Overall, there seem to be many similarities in the understanding of bullying, the forms it takes, its correlates, as well as gender differences and developmental changes in it. Although also differences between eastern and western cultures are found, they often leave some doubt concerning equivalence in samples and measurement issues. Reading about prevalence differences makes one think about the large differences found in the prevalence of bullying and victimisation even within European countries. Taking this variation into account, the prevalence of bullying actually does not seem to differ much from east to west; to me, the similarities are perhaps more striking than the differences. Having said that, as there are known variations across classrooms and (to a lesser extent) schools in the prevalence and dynamics of bullying (for instance, more bullying in hierarchical classrooms or in classrooms where teachers do not have strong antibullying attitudes or they do not express such attitudes to students), such differences probably exist across wider cultural contexts as well. The interesting question is, what are the proximal factors (perhaps at the school level, or at the teacher/classroom level) that mediate such cultural influences on the dynamics of bullying.

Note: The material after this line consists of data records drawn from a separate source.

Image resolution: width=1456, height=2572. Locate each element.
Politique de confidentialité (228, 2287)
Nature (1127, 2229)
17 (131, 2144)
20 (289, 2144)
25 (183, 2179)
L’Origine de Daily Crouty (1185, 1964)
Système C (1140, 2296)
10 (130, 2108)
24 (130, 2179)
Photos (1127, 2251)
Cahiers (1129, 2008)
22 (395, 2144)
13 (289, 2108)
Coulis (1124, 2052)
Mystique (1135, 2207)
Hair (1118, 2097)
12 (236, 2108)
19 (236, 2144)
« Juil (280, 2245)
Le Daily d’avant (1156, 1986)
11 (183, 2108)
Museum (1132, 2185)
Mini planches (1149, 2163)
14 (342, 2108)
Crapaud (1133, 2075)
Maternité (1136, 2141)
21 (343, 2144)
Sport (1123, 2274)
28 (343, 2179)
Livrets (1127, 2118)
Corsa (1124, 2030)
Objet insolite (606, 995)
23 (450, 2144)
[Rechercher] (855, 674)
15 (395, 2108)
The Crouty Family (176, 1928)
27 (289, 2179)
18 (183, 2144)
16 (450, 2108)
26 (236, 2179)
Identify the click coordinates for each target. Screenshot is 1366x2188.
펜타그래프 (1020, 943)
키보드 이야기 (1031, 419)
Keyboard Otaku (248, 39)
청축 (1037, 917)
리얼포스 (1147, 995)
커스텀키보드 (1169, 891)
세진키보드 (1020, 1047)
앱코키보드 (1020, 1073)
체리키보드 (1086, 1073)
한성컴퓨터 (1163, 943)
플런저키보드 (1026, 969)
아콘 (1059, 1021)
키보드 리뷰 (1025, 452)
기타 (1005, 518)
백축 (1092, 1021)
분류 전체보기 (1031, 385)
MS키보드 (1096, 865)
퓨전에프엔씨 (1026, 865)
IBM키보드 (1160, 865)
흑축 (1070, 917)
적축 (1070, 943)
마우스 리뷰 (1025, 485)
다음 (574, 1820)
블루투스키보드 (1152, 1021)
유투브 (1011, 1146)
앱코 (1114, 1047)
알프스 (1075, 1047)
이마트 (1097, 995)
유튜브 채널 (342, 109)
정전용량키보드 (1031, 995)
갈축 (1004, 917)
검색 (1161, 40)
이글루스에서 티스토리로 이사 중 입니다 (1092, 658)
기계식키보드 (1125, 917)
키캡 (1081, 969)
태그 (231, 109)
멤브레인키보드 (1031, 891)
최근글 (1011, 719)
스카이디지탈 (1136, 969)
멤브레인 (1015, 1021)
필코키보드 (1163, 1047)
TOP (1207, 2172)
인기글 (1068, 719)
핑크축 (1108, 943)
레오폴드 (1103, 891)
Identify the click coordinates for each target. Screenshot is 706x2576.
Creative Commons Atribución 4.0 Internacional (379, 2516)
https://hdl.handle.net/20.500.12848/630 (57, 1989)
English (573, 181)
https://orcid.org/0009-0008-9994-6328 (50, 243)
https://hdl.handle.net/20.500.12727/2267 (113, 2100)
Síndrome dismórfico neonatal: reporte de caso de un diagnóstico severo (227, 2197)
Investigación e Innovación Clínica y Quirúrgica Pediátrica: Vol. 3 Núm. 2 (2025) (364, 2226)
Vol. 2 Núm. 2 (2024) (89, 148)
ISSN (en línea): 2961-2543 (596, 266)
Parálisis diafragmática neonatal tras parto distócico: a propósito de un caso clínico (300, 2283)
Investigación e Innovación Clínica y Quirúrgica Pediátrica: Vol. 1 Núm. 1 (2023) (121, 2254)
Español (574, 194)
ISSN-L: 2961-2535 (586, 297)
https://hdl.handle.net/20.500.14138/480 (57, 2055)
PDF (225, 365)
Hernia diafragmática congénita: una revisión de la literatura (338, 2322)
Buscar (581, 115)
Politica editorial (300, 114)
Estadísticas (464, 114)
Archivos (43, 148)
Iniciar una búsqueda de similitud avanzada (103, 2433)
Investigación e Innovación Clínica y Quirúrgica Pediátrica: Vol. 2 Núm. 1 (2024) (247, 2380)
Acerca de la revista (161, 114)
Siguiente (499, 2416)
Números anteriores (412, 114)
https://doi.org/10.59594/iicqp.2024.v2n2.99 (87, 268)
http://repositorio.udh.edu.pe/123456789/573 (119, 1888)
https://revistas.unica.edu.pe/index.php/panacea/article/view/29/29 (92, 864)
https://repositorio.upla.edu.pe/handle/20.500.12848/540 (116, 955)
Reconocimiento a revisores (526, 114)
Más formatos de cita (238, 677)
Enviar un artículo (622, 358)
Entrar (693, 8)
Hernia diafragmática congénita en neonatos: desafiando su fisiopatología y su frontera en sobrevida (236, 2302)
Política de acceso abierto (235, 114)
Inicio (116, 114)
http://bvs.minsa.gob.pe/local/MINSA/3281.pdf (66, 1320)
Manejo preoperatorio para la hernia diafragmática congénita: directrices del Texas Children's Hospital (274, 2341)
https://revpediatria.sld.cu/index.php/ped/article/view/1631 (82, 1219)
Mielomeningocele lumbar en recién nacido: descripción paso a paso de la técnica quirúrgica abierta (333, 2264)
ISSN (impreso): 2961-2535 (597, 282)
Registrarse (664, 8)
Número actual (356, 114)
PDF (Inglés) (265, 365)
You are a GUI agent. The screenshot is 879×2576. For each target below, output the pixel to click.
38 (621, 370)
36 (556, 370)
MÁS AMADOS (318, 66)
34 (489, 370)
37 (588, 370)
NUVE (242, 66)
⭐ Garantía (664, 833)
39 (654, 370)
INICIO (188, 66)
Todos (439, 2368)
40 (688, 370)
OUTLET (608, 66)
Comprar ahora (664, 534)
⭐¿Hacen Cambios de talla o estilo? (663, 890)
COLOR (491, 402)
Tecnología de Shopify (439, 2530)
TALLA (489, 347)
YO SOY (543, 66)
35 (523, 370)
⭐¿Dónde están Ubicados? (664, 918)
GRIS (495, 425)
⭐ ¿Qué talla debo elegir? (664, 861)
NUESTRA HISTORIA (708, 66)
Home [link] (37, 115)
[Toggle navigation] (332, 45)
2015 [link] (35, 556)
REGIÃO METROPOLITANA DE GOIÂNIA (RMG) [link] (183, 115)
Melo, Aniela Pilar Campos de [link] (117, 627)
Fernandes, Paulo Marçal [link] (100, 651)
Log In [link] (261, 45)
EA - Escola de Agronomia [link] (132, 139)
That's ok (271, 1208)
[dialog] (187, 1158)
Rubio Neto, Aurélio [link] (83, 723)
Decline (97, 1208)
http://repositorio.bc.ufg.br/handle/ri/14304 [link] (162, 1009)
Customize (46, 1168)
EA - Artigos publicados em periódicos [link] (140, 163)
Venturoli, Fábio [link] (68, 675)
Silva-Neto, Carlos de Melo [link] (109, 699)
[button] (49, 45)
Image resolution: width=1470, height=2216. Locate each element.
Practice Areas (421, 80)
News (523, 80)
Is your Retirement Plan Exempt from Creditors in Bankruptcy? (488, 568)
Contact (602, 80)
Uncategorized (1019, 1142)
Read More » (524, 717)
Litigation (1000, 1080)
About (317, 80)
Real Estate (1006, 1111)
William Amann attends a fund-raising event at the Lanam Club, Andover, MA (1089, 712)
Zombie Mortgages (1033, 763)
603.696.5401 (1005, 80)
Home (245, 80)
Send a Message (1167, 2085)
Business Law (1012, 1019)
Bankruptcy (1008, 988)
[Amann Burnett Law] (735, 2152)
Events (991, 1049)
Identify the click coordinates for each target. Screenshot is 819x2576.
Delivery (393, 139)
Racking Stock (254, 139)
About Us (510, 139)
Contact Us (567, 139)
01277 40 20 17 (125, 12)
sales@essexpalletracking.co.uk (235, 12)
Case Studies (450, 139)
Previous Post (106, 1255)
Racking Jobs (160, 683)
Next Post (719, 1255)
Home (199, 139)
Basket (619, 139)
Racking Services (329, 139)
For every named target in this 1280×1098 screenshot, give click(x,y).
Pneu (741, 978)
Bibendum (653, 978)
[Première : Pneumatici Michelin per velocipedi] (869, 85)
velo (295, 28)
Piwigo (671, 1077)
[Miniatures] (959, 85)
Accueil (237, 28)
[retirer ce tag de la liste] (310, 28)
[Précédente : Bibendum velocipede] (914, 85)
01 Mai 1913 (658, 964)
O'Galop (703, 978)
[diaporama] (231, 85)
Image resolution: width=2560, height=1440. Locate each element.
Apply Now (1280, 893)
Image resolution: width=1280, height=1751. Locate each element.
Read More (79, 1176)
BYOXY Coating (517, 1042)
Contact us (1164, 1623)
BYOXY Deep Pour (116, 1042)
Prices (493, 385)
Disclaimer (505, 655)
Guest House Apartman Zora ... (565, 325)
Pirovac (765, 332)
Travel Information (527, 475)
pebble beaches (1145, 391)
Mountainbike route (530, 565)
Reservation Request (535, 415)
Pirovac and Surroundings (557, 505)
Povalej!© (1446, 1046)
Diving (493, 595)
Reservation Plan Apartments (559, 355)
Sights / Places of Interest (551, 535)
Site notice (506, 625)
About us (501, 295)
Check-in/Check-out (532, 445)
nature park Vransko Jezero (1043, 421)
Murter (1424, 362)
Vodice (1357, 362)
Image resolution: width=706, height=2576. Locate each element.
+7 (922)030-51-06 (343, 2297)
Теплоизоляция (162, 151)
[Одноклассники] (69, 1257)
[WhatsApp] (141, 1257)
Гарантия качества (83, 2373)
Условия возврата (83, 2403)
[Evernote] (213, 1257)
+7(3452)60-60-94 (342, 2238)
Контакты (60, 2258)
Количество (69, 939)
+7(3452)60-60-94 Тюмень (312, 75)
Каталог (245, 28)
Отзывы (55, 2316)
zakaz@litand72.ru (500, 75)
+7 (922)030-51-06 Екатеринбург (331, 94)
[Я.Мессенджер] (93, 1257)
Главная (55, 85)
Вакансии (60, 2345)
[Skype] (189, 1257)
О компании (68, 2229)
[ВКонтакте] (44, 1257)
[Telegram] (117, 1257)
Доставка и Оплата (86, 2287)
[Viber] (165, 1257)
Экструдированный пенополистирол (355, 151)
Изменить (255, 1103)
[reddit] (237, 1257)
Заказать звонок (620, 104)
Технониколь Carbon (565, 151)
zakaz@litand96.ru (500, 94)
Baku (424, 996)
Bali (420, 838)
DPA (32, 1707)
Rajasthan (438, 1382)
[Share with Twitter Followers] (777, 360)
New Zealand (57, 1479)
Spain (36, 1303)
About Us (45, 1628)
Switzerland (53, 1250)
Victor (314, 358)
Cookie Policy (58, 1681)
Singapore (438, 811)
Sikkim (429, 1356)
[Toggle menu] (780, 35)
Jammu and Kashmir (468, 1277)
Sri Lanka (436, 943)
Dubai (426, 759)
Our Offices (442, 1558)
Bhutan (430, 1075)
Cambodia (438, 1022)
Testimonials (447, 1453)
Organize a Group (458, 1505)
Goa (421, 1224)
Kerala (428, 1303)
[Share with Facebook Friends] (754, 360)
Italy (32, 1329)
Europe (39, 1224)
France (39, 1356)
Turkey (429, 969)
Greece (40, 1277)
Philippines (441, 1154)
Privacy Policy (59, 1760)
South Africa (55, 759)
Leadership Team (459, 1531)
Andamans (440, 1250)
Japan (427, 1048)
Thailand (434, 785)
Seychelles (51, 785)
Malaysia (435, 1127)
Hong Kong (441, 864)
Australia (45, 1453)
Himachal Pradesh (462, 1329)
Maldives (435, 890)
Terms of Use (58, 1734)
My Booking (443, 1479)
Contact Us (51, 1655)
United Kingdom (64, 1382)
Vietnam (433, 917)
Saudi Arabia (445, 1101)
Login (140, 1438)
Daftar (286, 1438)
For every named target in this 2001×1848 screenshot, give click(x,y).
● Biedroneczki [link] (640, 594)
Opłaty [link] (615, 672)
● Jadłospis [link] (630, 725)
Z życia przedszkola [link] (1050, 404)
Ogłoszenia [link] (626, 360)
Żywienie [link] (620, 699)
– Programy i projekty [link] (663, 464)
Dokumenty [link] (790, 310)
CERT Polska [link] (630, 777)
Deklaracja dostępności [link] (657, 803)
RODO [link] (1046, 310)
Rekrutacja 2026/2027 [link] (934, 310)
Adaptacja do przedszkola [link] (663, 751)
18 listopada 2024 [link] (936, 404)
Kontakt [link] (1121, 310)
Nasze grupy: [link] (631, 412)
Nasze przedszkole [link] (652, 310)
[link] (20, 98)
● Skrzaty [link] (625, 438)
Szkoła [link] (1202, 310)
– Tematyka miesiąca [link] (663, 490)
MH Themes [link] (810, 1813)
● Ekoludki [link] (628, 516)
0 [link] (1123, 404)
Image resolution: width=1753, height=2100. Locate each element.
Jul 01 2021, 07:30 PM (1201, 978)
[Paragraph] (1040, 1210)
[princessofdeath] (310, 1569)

There are obviously many exciting avenues for future research on bullying in eastern and western cultures. Before taking too many steps forward, however, there is also a need for a step backward, a careful look at methodological issues, such as measurement properties of the constructs across cultures. Before that, there is no guarantee that possible cross-cultural differences found in the associations between bullying and other constructs are not merely artefacts of measurement invariance. The chapter by Guillaume and Funder (Chapter 11) nicely highlights this need, as well as other important issues that need consideration when making cross-cultural comparisons. It is actually surprising that neither confirmatory factor analyses with the basic questionnaires nor forced-choice measures such as Q-sort techniques have been utilised in studying bullying across cultures. Also the implicit association test (IAT) comes to mind as a possible approach when examining bullying-related emotions or attitudes. This volume certainly provides a wonderful overview of what has been done so far and a great inspiration for those intending to take the exciting next steps.